The humour in this book is especially good. It’s clever, sometimes goofy. I mean, why not? And I laughed often as I listened to the wonderful Andrew Gibson narrate Evil All Along. A lot of that was while I was pushing myself on our treadmill. I’m sure my husband thought I was losing it through pain as I would spontaneously make noises, it was laughter, but, seriously, who laughs on a treadmill?
Millie caught his hand and yanked him a step closer. “I want you to meet my FRIENDS!”
Here’s the deal: I’m a terrible person. I know that. I accept that. Which is why my biggest question was why Millie’s, uh, enthusiasm hadn’t driven Louis off. I considered the possibility that he was going to steal her kidneys.
“He’s probably a serial killer,” Fox murmured, as though answering my thoughts.
Keme: It would be easy to be miffed by some of the behaviour he exhibited. To do that, though, would be to minimise Keme’s CPTSD. His biological father is long gone. His mother, September, while seeming sweet, uses substance and clearly has a list of loser boyfriends, ones who reinforce the thinking that they’re all ‘teaching Keme how to be independent’ by ignoring him, meaning they don’t want her with a child, and she picks a man over her son. Then there’s not allowing him to stay at home. Not giving him parental guidance. Not offering any love. Taking money from him. He’s had to fight for diddly squat of not very much. What that does to a child, how it affects attachment, the Adaptive Child triggers leading into adulthood, it’s significant. He’s developed into an angry young man who wants to fight the world. Now eighteen, any semblance of affection or connection is met with his hostility. He understandably doubts care and love when they are shown. Millie being an exception but now she’s (unintentionally) hurt him too. It’s not dragged in the book. Ashe gives you enough to think and also join the dots and see why Keme is as he is. Dash, while not exactly the same, understands what it feels like to be mostly avoided by selfish parents.
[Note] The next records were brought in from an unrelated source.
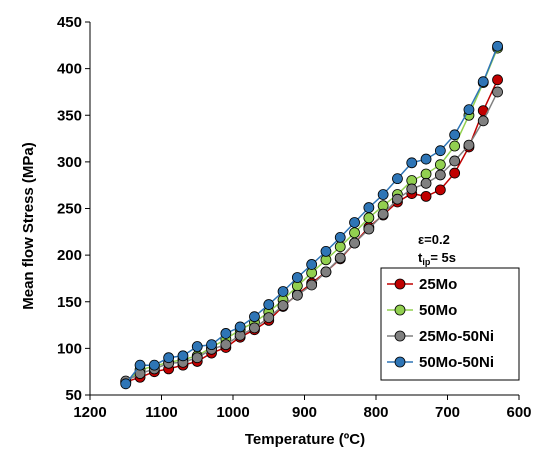 The width and height of the screenshot is (550, 462). What do you see at coordinates (70, 70) in the screenshot?
I see `y-tick-label: 400` at bounding box center [70, 70].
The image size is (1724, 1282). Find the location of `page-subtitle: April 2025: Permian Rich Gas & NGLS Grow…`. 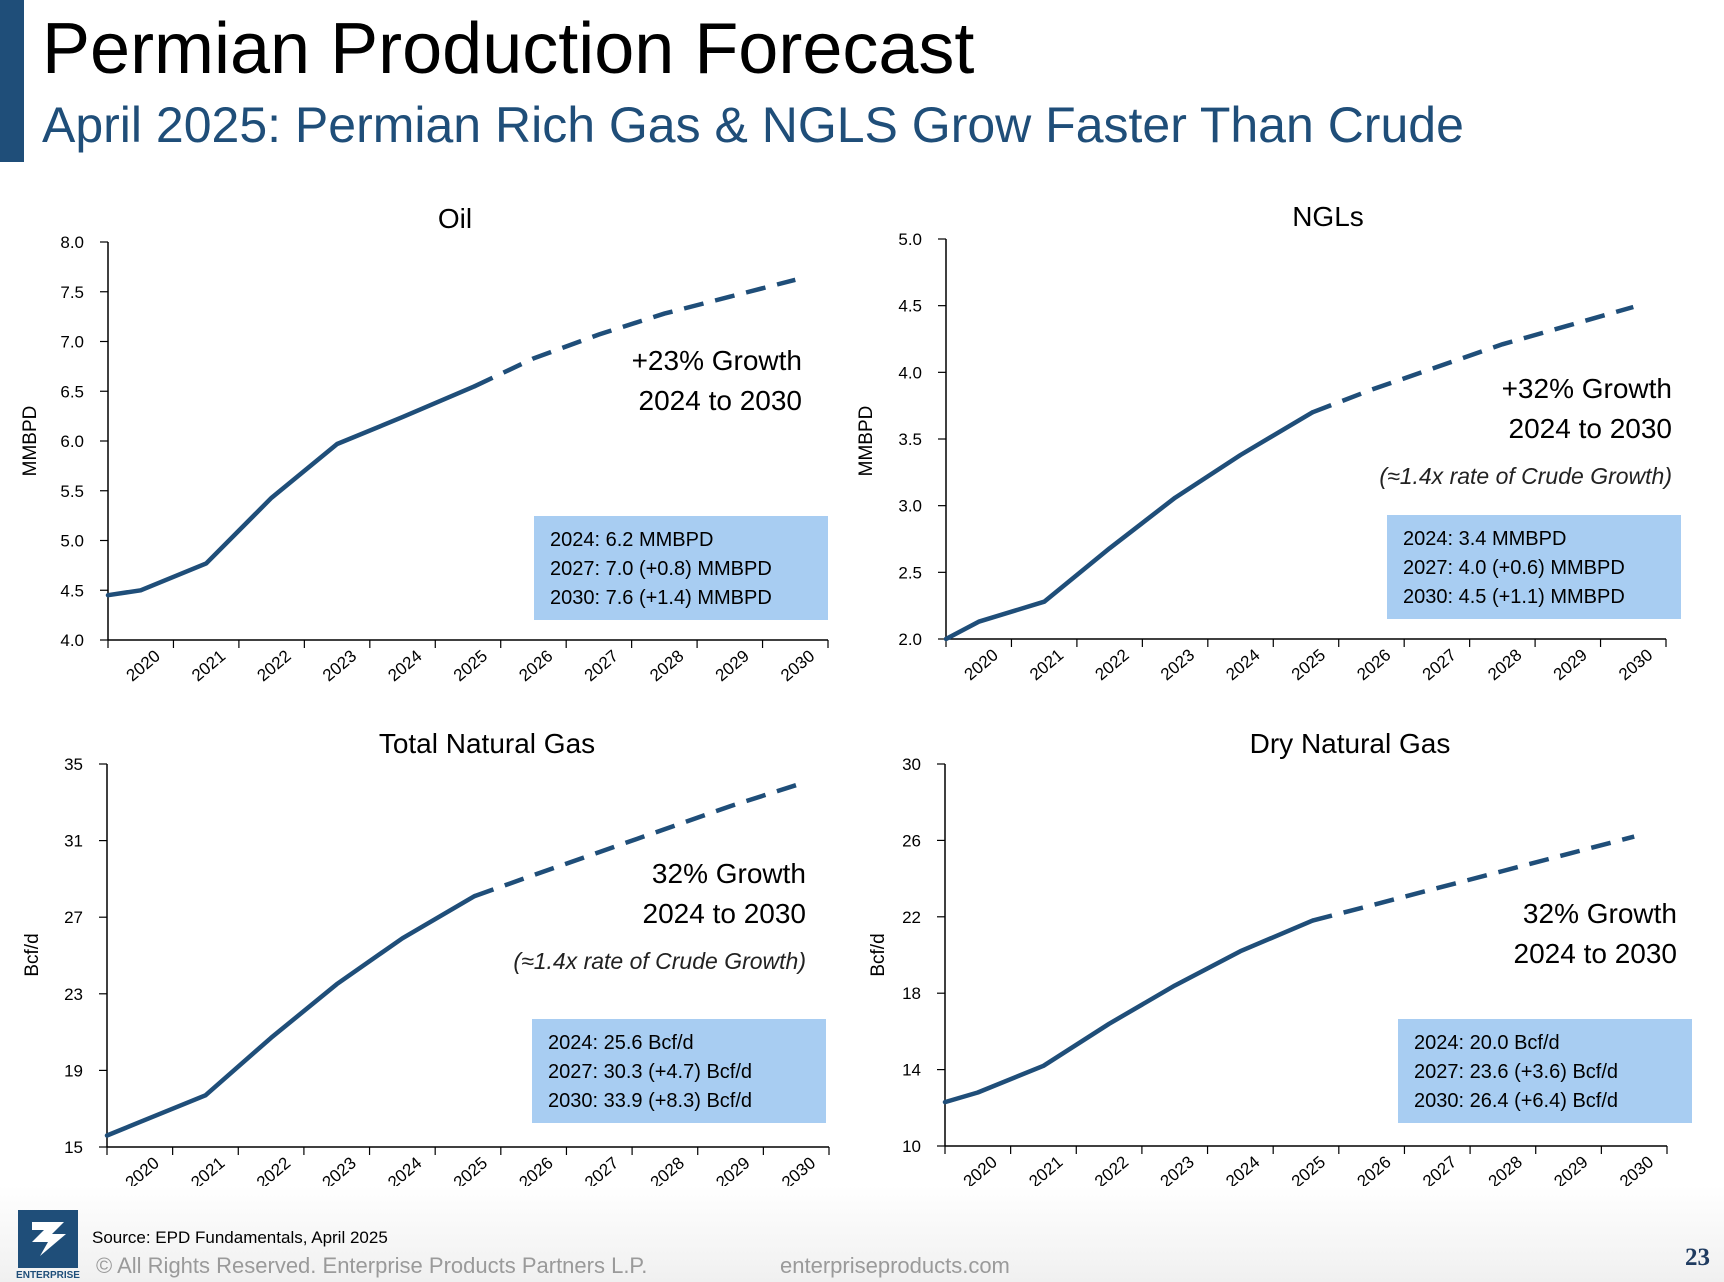

page-subtitle: April 2025: Permian Rich Gas & NGLS Grow… is located at coordinates (753, 125).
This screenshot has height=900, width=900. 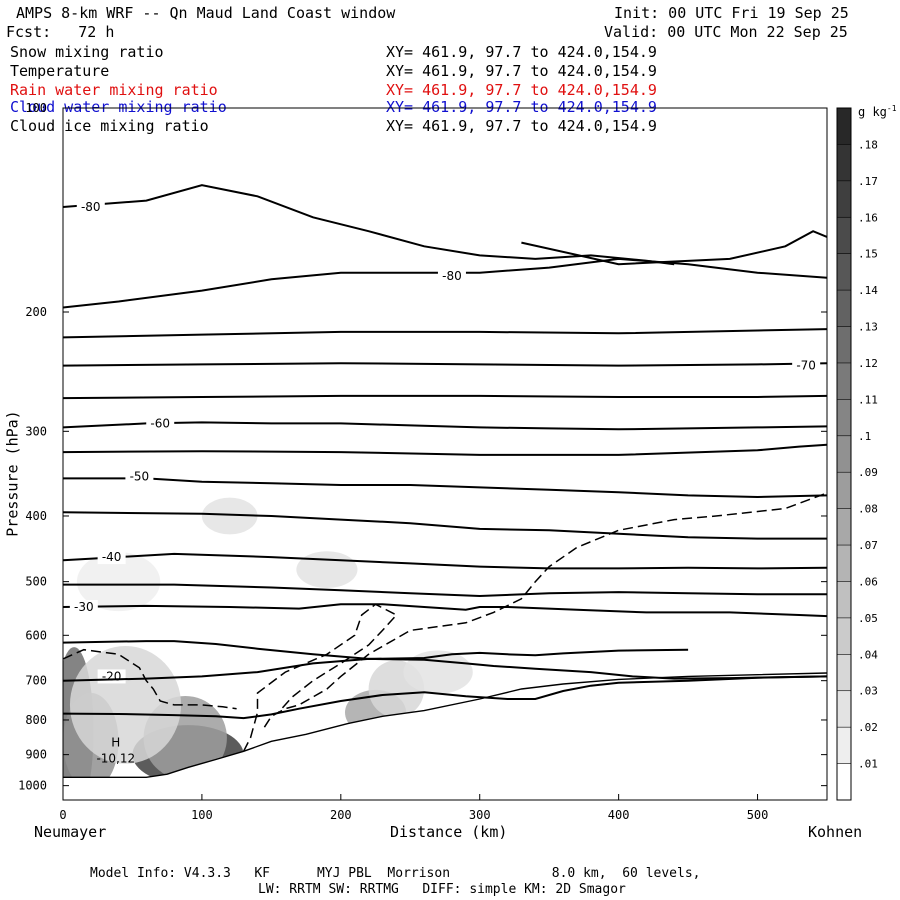 What do you see at coordinates (522, 107) in the screenshot?
I see `legend-xy-cloud-water: XY= 461.9, 97.7 to 424.0,154.9` at bounding box center [522, 107].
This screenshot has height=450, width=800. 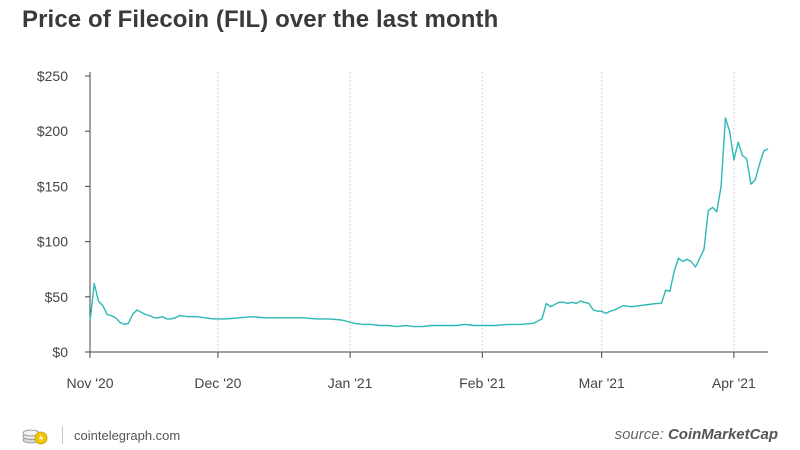 I want to click on y-tick-label: $50, so click(x=57, y=297).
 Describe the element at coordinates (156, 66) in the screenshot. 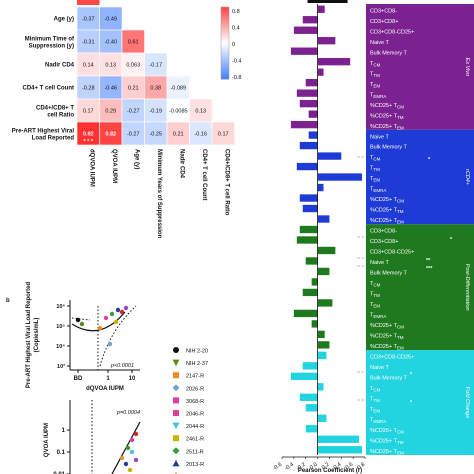

I see `heatmap-cell-value: -0.17` at that location.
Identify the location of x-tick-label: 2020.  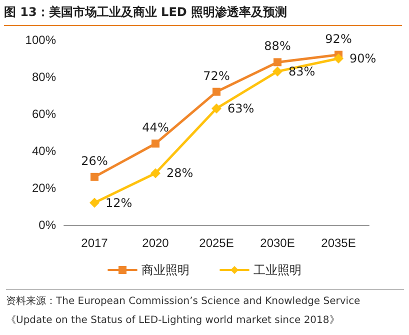
(156, 243).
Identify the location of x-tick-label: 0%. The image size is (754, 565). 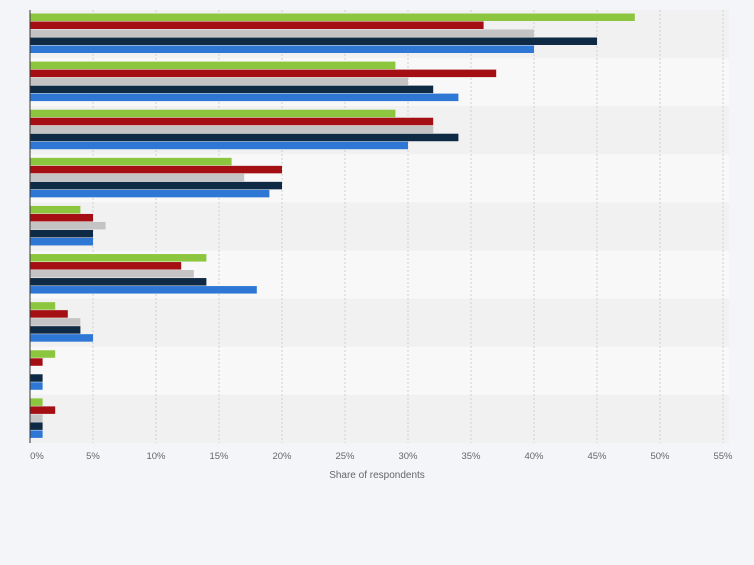
(37, 456).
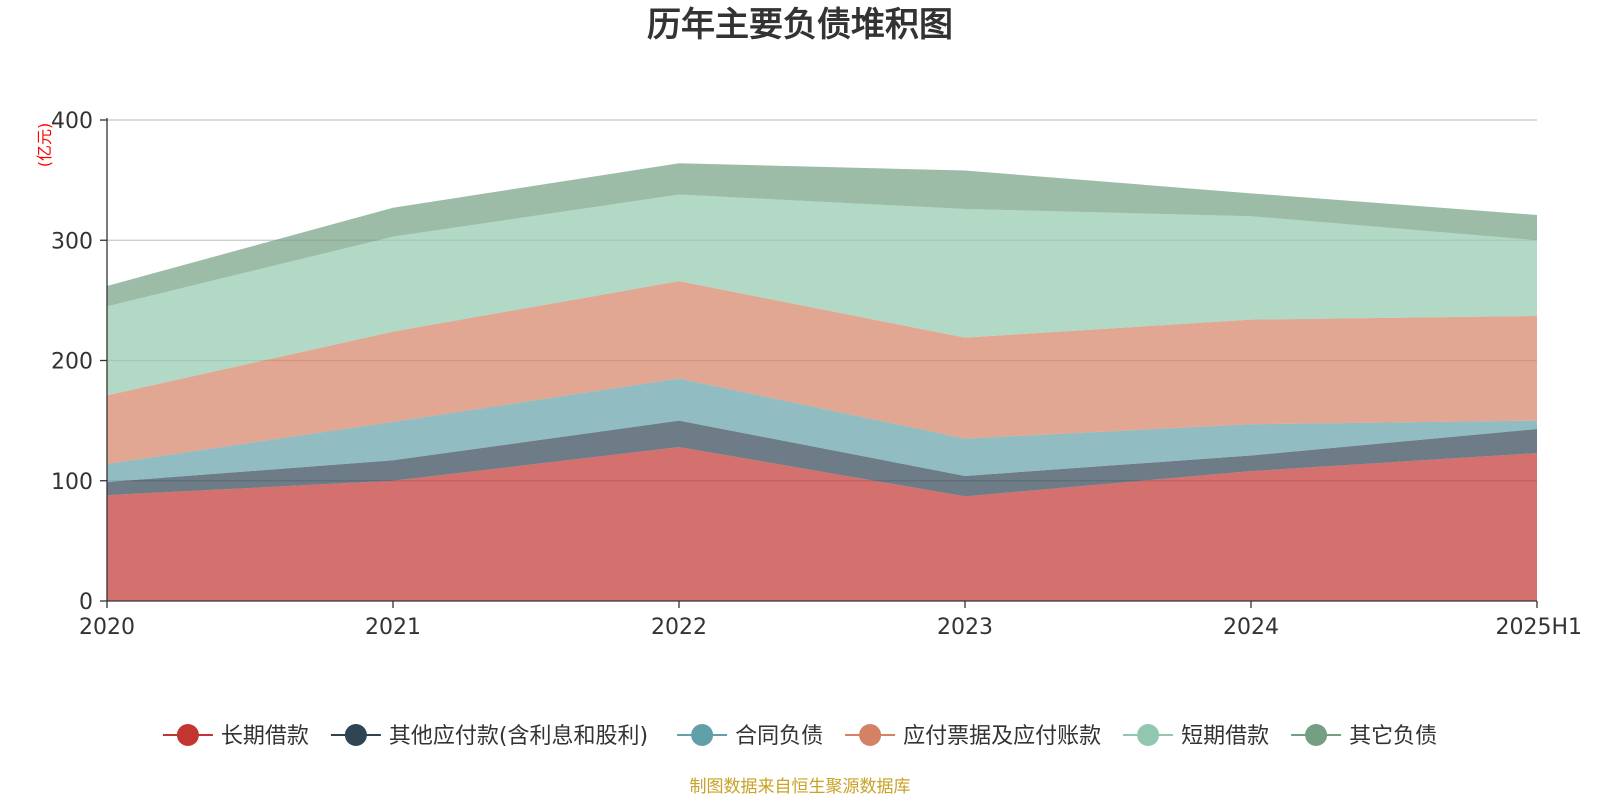  Describe the element at coordinates (1225, 736) in the screenshot. I see `legend-label: 短期借款` at that location.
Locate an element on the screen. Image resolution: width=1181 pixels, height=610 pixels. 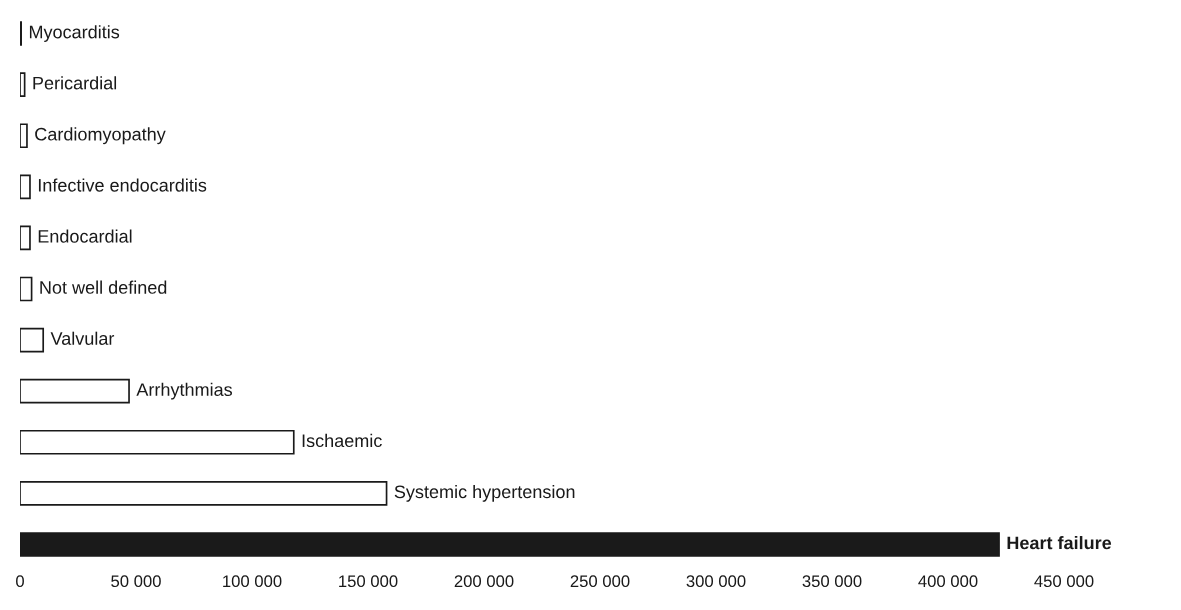
y-tick-label: Infective endocarditis is located at coordinates (122, 185).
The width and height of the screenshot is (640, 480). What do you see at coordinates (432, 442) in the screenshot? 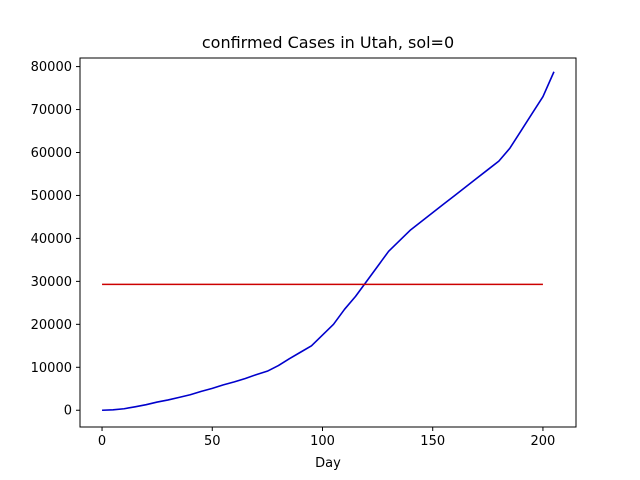
I see `x-tick-label: 150` at bounding box center [432, 442].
The murder/mystery was well done. I picked it pretty quickly but thought I was just having some wishful thinking. There are multiple suspects, definitely four angry men who could have killed JT Haskins then his partner, Channelle. This particular cozy mystery got a bit hairy. Bobby often asking if Dash was okay was well and truly justified. Dash goes wildly above and beyond to find the truth.
Overall:
This is my favourite series book along with Again With Feeling. It has a good murder/mystery. I’m more than content with the resolution of that. Dash and Bobby have come a long way and I’m very happy for them. It makes the series so much better for having them in relationship. The Last Picks are seeming to get more time in the spotlight and they’re gelling as a close-knit group. I like them all. I’m not great at series so I can’t believe I’ve read eight books with one break. I’m hoping to reach the end of the series. We’ll see. However, Andrew Gibson narrating keeps me coming back. He does a great job of delivering Ashe’s quirky characters and their feelings. For the nuanced, intimate, and vulnerable Evil All Along, it’s 5 Stars!